Using the same set of genes identified by Yamanaka’s group but an optimized strategy to select for ES-like cells, we and two other groups have independently shown that these four transcription factors are indeed sufficient to reprogram an adult mouse cell to an embryonic state that is molecularly and functionally indistinguishable from that of ES cells. Our findings have been published in the inaugural issue of Cell Stem Cell2, in parallel with the other two studies which have been presented in Nature3,4.

To compare the pluripotent state of iPS cells with ES cells, we conducted extensive molecular analyses to characterize the epigenetic modifications and gene expression patterns in iPS cells.
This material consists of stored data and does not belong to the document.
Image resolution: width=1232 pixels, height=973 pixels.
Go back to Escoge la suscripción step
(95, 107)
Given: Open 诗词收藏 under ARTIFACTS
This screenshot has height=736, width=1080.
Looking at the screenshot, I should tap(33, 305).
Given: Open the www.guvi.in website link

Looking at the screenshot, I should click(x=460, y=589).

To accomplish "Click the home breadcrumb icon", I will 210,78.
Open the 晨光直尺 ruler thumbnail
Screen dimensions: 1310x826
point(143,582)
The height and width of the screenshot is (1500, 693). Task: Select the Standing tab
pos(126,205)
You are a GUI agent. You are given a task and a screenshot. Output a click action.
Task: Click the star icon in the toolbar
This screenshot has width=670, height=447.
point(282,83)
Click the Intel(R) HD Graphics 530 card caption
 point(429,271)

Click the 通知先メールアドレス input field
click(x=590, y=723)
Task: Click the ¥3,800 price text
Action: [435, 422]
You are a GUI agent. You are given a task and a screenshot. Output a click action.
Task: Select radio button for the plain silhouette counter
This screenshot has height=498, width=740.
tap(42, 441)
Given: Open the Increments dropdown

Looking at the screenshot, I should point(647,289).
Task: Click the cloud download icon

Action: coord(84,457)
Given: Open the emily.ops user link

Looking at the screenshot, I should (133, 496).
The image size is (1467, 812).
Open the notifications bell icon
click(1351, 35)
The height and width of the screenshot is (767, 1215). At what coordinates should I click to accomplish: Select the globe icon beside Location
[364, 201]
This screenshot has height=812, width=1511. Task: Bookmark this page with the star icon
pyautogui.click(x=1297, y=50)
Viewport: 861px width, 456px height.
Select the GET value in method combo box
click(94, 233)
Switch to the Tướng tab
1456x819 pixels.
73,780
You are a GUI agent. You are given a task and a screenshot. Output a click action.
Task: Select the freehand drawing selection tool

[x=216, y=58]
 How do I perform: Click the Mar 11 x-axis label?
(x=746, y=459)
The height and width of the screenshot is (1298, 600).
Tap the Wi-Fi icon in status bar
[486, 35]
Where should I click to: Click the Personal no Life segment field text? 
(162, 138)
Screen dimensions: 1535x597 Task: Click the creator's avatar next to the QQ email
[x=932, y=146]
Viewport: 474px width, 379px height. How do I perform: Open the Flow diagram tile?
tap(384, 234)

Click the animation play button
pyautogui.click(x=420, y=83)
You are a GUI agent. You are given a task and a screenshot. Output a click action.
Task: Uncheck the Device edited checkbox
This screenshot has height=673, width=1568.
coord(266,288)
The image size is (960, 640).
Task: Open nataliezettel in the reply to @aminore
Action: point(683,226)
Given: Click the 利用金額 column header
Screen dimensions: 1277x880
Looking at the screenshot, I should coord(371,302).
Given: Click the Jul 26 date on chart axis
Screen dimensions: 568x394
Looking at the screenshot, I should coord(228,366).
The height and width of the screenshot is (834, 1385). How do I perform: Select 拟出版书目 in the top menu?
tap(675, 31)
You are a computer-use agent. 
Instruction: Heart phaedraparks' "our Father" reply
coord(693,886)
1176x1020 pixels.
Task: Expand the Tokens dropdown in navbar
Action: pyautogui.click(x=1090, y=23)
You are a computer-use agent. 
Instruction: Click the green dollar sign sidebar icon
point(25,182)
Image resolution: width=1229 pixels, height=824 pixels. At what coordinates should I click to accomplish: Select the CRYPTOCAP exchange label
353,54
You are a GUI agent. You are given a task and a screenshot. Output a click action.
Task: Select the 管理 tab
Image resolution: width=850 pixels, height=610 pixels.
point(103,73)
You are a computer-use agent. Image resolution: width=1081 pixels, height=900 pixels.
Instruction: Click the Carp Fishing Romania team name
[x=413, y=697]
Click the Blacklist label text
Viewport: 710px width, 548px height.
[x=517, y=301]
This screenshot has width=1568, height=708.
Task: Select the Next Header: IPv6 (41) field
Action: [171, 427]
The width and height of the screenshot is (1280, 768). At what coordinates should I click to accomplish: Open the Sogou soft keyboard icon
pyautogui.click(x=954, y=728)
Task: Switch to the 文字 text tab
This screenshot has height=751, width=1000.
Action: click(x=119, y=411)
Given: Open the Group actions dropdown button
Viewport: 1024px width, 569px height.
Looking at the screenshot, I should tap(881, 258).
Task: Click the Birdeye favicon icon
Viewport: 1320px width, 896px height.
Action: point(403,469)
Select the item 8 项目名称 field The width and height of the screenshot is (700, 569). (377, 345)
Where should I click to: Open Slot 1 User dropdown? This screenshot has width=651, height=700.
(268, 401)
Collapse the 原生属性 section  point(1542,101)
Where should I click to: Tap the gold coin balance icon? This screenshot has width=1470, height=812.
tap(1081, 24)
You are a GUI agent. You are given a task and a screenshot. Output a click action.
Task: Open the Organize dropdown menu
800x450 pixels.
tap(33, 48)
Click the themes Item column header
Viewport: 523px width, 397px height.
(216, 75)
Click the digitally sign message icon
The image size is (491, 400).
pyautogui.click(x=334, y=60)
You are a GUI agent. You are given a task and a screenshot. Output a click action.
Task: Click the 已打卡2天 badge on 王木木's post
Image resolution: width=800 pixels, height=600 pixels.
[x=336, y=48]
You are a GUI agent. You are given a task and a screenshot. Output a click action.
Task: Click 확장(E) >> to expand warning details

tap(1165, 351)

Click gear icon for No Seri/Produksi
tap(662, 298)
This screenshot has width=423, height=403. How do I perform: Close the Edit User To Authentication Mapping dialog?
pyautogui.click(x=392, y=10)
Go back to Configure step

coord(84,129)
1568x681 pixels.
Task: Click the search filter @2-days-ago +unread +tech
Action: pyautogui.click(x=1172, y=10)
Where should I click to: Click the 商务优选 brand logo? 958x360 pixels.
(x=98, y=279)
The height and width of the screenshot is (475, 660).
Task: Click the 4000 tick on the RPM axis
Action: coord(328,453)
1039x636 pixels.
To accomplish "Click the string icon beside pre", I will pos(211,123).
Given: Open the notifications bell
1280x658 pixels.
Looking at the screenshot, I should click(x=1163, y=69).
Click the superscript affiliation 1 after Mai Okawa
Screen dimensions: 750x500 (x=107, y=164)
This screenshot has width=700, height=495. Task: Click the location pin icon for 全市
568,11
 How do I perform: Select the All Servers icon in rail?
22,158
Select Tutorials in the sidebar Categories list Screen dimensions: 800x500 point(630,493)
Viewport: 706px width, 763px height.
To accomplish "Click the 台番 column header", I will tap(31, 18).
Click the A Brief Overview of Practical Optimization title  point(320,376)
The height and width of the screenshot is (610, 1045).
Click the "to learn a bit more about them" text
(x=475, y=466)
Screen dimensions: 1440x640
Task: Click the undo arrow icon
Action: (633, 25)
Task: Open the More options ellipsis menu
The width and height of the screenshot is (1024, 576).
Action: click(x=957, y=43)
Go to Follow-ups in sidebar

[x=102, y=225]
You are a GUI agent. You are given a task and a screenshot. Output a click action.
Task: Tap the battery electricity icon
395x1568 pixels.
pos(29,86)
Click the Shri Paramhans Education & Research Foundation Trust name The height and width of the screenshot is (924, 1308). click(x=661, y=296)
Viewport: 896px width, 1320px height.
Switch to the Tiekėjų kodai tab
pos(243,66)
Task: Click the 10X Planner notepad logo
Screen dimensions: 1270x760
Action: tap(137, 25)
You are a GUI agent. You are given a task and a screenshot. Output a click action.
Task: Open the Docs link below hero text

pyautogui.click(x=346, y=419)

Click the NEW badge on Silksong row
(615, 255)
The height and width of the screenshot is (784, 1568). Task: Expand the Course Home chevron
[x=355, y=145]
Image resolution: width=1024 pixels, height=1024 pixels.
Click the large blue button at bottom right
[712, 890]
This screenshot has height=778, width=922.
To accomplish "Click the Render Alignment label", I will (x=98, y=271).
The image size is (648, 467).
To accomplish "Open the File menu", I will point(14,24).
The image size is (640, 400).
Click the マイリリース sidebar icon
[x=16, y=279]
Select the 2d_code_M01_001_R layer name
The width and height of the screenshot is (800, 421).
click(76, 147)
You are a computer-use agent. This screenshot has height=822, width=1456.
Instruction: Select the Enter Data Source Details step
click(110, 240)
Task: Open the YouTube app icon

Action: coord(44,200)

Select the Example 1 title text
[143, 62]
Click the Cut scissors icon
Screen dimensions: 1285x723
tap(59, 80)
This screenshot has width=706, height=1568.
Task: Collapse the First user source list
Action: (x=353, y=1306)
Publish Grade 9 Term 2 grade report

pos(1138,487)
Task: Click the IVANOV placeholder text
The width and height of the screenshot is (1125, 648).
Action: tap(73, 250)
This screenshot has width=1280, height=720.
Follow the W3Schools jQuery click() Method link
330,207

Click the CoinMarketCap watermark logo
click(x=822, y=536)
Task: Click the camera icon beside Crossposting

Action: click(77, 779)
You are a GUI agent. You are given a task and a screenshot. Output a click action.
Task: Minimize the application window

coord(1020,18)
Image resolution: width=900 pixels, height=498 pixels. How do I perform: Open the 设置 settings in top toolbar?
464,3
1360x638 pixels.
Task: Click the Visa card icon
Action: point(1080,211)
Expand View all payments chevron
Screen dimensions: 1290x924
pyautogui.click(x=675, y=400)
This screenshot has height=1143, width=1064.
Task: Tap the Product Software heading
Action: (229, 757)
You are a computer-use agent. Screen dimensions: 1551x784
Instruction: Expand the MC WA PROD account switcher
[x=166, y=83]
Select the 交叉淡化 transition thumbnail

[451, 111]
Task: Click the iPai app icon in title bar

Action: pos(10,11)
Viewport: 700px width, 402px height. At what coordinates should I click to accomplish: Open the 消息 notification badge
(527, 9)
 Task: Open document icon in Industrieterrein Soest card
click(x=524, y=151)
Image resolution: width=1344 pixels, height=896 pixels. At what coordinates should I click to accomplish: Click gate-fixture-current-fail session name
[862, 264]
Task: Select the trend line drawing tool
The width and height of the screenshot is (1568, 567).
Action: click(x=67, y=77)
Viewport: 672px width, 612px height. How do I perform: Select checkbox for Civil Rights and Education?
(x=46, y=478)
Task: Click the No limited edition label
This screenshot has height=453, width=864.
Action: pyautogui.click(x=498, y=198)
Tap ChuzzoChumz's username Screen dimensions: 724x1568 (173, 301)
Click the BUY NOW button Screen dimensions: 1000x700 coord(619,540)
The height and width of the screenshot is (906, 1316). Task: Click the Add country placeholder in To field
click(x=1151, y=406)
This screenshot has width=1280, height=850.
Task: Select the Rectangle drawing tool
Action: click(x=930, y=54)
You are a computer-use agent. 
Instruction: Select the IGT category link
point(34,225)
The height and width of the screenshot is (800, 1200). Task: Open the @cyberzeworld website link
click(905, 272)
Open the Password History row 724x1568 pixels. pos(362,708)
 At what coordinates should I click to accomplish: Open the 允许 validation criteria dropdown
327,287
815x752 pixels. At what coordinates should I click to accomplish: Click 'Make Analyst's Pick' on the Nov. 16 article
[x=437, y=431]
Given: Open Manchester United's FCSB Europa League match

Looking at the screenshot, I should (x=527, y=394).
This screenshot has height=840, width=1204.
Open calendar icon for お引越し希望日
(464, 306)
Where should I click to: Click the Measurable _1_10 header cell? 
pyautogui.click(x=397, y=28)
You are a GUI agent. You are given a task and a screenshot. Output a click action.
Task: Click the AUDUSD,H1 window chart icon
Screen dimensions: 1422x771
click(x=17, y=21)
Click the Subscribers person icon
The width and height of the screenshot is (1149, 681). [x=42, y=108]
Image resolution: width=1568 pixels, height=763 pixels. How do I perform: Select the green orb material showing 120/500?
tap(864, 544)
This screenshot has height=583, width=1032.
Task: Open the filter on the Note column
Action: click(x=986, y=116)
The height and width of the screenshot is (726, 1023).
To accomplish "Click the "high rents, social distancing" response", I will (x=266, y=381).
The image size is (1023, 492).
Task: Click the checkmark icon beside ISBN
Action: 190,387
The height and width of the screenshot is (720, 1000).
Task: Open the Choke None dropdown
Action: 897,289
Analysis of DNA methylation at promoter regions, X chromosome inactivation patterns, and genome-wide histone modifications all indicated that iPS cells were identical to ES cells. Further, the transcriptional profiles of iPS and ES cells were identical. When injected into mouse embryos, iPS cells showed broad contribution to all tissues including the germline, which is the gold standard for high-quality ES cells.

Our finding that only four transcription factors are sufficient to induce genome-wide epigenetic and transcriptional changes that permit the conversion of a fibroblast into an ES-like cell is remarkable, and the mechanisms that guide this process will surely yield fascinating insight into the regulation of the pluripotent state. Direct reprogramming to an ES cell state without the use of embryos or oocytes has profound therapeutic implications if this process could be recapitulated in human cells.


  1. Takahashi, K. & Yamanaka, S. Cell 126, 663–676 (2006)
  2. Maherali, N. et al. Cell Stem Cell doi:10.1016/j.stem.2007.05.014 (2007).
  3. Okita, K., Ichisaka, T. & Yamanaka, S. Nature doi:10.1038/nature05934 (2007).
  4. Wernig, M. et al. Nature doi:10.1038/nature05944 (2007).